Recopiez à l'identique l'ensemble des lignes ci-dessous, sans en omettre aucune.

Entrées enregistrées
######
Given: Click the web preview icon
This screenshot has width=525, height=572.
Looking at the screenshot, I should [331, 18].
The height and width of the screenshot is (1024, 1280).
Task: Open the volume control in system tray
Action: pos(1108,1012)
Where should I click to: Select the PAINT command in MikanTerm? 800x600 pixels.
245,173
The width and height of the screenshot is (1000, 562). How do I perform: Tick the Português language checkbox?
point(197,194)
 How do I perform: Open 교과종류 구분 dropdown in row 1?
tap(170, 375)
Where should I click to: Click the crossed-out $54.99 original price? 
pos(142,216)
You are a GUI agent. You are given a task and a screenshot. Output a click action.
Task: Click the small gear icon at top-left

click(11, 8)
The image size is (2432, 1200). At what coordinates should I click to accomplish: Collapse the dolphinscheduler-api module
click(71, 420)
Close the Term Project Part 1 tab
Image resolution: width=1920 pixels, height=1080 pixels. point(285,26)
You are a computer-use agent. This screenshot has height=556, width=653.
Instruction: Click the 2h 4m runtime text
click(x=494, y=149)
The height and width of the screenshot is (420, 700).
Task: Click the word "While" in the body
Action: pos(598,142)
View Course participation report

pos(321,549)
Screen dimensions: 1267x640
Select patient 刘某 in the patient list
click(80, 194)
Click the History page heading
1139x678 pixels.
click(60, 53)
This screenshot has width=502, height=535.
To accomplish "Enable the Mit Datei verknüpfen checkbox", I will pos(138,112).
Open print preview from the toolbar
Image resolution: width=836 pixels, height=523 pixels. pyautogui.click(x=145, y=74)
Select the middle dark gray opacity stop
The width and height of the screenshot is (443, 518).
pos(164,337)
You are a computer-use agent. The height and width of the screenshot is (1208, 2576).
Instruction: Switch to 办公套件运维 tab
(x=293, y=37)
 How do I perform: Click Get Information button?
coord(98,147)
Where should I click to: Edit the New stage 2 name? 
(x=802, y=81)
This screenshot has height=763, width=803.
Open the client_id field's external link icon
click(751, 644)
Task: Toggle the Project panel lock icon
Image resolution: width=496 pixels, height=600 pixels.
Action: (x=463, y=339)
######
**Corrigé de l'exercice:**
Given: Click the web preview icon
This screenshot has width=525, height=572.
Looking at the screenshot, I should [331, 18].
The height and width of the screenshot is (1024, 1280).
Task: Open the volume control in system tray
Action: pos(1108,1012)
Where should I click to: Select the PAINT command in MikanTerm? 800x600 pixels.
245,173
The width and height of the screenshot is (1000, 562). How do I perform: Tick the Português language checkbox?
point(197,194)
 How do I perform: Open 교과종류 구분 dropdown in row 1?
tap(170, 375)
Where should I click to: Click the crossed-out $54.99 original price? 
pos(142,216)
You are a GUI agent. You are given a task and a screenshot. Output a click action.
Task: Click the small gear icon at top-left

click(11, 8)
The image size is (2432, 1200). At what coordinates should I click to accomplish: Collapse the dolphinscheduler-api module
click(71, 420)
Close the Term Project Part 1 tab
Image resolution: width=1920 pixels, height=1080 pixels. point(285,26)
You are a computer-use agent. This screenshot has height=556, width=653.
Instruction: Click the 2h 4m runtime text
click(x=494, y=149)
The height and width of the screenshot is (420, 700).
Task: Click the word "While" in the body
Action: pos(598,142)
View Course participation report

pos(321,549)
Screen dimensions: 1267x640
Select patient 刘某 in the patient list
click(80, 194)
Click the History page heading
1139x678 pixels.
click(60, 53)
This screenshot has width=502, height=535.
To accomplish "Enable the Mit Datei verknüpfen checkbox", I will pos(138,112).
Open print preview from the toolbar
Image resolution: width=836 pixels, height=523 pixels. pyautogui.click(x=145, y=74)
Select the middle dark gray opacity stop
The width and height of the screenshot is (443, 518).
pos(164,337)
You are a computer-use agent. The height and width of the screenshot is (1208, 2576).
Instruction: Switch to 办公套件运维 tab
(x=293, y=37)
 How do I perform: Click Get Information button?
coord(98,147)
Where should I click to: Edit the New stage 2 name? 
(x=802, y=81)
This screenshot has height=763, width=803.
Open the client_id field's external link icon
click(751, 644)
Task: Toggle the Project panel lock icon
Image resolution: width=496 pixels, height=600 pixels.
Action: (x=463, y=339)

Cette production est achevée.